E It meets the criterion exceptionally well, with little to no room for improvement.
choices: ["A", "B", "C", "D", "E"]
# model_name specify the llm model , e.g. a16z-infra/llama-2-13b-chat:9dff94b1bed5af738655d4a7cbcdcde2bd503aa85c94334fe1f42af7f3dd5ee3
model_name: gpt-4
description: "evaluate the quality of the landing page headline"
scale_description: "0-4"
choice_scores:
A: 0
B: 1
C: 2
D: 3
E: 4
- evaluator_type: individual
metric_calculators:
- method: AVERAGE
name: openai_prompt_based_evaluator
prompt: |-
You are assessing a submitted answer on a given task based on a criterion. Here is the data:
- Task: Given an tech startup business, generate one corresponding landing page headline
- Is the headline relevant to the target audience? The headline should speak directly to the
startup's intended users or customers, highlighting the benefits or value proposition that
the startup offers.
[Input]: company name: {tech_startup_business} , company business: {business} , target people: {target_people}
[Result]: {raw_output}
Answer the question by selecting one of the following options:
A It fails to meet the criterion at all.
B It somewhat meets the criterion, but there is significant room for improvement.
C It meets the criterion to a satisfactory degree.
D It meets the criterion very well.
E It meets the criterion exceptionally well, with little to no room for improvement.
display_name: relevance
description: Is the headline relevant to the target audience?
scale_description: "0-4"
choices: ["A", "B", "C", "D", "E"]
choice_scores:
A: 0
B: 1
C: 2
D: 3
E: 4
- evaluator_type: individual
metric_calculators:
- method: AVERAGE
name: openai_prompt_based_evaluator
prompt: |-
You are assessing a submitted answer on a given task based on a criterion. Here is the data:
- Task: Given an tech startup business, generate one corresponding landing page headline
- Is the headline catchy or memorable? While it's important to be clear and relevant,
a good headline should also be engaging and memorable.
This can help the startup stand out in a crowded market.
[Input]: company name: {tech_startup_business} , company business: {business} , target people: {target_people}
[Result]: {raw_output}
Answer the question by selecting one of the following options:
A It fails to meet the criterion at all.
B It somewhat meets the criterion, but there is significant room for improvement.

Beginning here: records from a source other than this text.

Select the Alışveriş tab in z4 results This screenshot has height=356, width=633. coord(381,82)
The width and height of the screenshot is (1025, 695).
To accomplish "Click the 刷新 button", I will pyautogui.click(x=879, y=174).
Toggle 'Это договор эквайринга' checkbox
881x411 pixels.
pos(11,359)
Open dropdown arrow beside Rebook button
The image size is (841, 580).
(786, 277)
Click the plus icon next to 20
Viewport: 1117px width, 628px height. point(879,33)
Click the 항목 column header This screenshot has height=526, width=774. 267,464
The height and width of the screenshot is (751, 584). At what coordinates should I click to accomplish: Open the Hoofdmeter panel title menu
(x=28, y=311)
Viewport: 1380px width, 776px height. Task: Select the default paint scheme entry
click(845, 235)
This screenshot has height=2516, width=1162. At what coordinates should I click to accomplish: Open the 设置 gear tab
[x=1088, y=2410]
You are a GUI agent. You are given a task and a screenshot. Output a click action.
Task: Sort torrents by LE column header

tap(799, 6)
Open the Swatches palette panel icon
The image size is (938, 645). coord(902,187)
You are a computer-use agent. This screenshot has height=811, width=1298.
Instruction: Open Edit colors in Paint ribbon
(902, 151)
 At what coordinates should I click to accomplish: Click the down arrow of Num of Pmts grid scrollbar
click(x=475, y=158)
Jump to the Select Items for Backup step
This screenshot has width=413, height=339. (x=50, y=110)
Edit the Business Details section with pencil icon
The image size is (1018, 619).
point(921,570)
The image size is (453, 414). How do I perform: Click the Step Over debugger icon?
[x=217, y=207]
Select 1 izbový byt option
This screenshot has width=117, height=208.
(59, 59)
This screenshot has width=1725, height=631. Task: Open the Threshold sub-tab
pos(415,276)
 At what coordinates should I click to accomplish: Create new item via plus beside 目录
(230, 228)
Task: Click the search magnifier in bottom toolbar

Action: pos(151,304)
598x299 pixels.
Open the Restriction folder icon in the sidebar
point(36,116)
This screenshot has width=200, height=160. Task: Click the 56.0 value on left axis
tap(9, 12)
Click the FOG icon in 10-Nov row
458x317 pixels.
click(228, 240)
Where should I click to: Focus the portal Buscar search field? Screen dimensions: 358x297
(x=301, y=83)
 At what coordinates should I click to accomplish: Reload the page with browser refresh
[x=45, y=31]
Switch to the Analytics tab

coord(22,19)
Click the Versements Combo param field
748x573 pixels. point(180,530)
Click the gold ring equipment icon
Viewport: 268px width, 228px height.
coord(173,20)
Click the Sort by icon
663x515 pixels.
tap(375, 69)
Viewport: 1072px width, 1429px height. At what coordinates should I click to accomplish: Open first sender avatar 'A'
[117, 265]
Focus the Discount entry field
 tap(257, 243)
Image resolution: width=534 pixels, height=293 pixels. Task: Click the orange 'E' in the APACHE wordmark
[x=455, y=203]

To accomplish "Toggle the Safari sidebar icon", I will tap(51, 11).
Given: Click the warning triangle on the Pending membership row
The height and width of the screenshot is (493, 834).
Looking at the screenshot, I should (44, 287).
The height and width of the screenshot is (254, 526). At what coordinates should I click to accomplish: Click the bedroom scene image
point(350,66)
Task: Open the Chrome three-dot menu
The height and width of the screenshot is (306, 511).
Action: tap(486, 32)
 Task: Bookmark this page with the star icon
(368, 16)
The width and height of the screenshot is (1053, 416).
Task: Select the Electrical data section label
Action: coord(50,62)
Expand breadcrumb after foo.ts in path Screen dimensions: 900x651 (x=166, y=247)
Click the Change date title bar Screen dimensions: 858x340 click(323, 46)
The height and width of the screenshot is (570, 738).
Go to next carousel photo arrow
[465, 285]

C It meets the criterion to a satisfactory degree.
D It meets the criterion very well.
E It meets the criterion exceptionally well, with little to no room for improvement.
display_name: catchiness
description: Is the headline catchy or memorable?
scale_description: "0-4"
choices: ["A", "B", "C", "D", "E"]
choice_scores:
A: 0
B: 1
C: 2
D: 3
E: 4
selection_strategy:
ahp_selection:
criteria:
- "openai_prompt_based_evaluator: clear"
- "openai_prompt_based_evaluator: relevance"
- "openai_prompt_based_evaluator: catchiness"
- average_token_usage
- average_latency
criteria_maximization:
"openai_prompt_based_evaluator: clear": true
"openai_prompt_based_evaluator: relevance" : true
"openai_prompt_based_evaluator: catchiness" : true
average_latency: false
average_token_usage: false
criteria_weights:
"openai_prompt_based_evaluator: clear": 0.333
"openai_prompt_based_evaluator: relevance" : 0.333
"openai_prompt_based_evaluator: catchiness" : 0.333
average_latency: 0.0
average_token_usage: 0.0
# normalize_func: "z-score"
improver:
name: "optimize_by_prompt_improver"
model_name: "gpt-4"
max_iterations: 2
improve_var: ["task"]
head_meta_instruction: |
Now you will help me generate a prompt which is used to generate a corresponding
landing page headline according for a startup business named [tech_startup_business],
specializing in [business], and target_peopleing [target_people].
I already have some prompt and its evaluation results :
end_meta_instruction: |
Give me a new prompt that is different from all pairs above, and has a evaluation value higher than any of above.